Saxophonist, composer, and actor Calvin Johnson Jr. has one of the most soulful, bluesy tenor saxophone tones heard in recent memory. This is not at all surprising given the third-generation New Orleanian’s environment, raised from birth on the sounds of the city’s bandstands, eventually becoming a member of both the Preservation Hall Jazz Band and the Dirty Dozen Brass Band. Consider this – he graduated in 2003 from the New Orleans Center for Creative Arts (NOCCA where his classmates included Troy “Trombone Shorty” Andrews, Jon Batiste, and Christian Scott Atunde Adjuah. This self-released statement, Notes of a Native Son, chronicles his journey, paying tribute to his elders and his rich musical development. This is Johnson Jr.’s third album as a leader and from the opening notes is distinctively a pean to the Crescent City with the album almost evenly split between originals (the first album where he did most of the writing and arranging) and well-chosen covers.
Johnson Jr. sings too as heard on the familiar opener, the classic “I’m Walking,” from Fats Domino and Dave Bartholomew. When he enters with his horn, he swings with abandon, leading a quartet of pianist Ryan Hanseler, bassist Peter Harris and drummers Trenton O’Neal, Alfred Jordan, and Thomas Glass who split the duties. Other contributors include vocalist Erica Falls who absolutely thrills on “Streetcar Love,” and Jennie Brent (violin, viola), Evan Washington (electric bass, piano), Gabrielle Fischer (cello), and D’Wayne Muhammad (percussion), the latter four appearing on the closing “Lift Every Voice and Sing.” Johnson Jr. plays tenor and soprano.
One of the strongest and certainly the most indelible song is his co-written “Streetcar Love,” a story remembered from his childhood about the daydream of a young boy who meets his yet-unknown sweetheart on a streetcar. Again, Erica Falls is breathtaking with a voice soaring to heavenly heights. Johnson Jr. decides, rather than try to match her captivating upper octave delivery, to deliver a thoughtful, soulful statement so as not to upstage her. His tenor solo on his original ballad “Jewel’s Lullaby,” on the other hand, maybe the most shining example of his emotive style. It was written when his daughter was a newborn and captures those feelings moving from awe, doting care, to exhilarating joy as pianist Hanseler fills the spaces perfectly with touching notes and chords.
Johnson Jr.’s “Anova” has him swinging to the steady beats of O’Neal with a pause of sorts before taking flight with endless runs of notes midway through, yielding to a shimmering piano solo from Hanseler that also builds in intensity before the leader re-enters forcibly. Similarly, his original “Resistance Is Nobel but Defeat Is Imminent” ebbs and flows, reaching a boiling point at the halfway point before Hanseler steadily develops another glowing, poignant statement. When the saxophonist re-enters, he is more declarative in tone, eventually concluding the tune with the slow plodding tempo befitting the sloped shoulder body language of a defeated adversary.

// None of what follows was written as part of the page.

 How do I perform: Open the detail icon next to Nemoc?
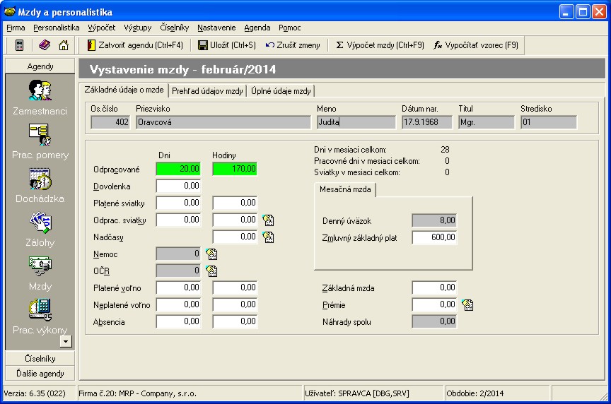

“Treme” brings the percussion associated with Congo Square and touches on some of the themes of the relatively short-lived HBO series of the same name. Johnson Jr. glides through with exceptional lyricism while Hanseler comps percussively. “Summertime” becomes a vehicle for Johnson Jr.’s soprano, where he delivers the melody with the depth and nuance of a vocalist. The closer, “Lift Every Voice and Sing” has the leader’s expressive tenor plowing through shrouds of strings and multiple keyboards, ever glowing and triumphant, in keeping with the gospel nature of the standard.
This is a keeper for those who love New Orleans music, yet, this writer’s major takeaway is Johnson’s Jr.’s command of his instrument, impeccably lyrical and soulful throughout.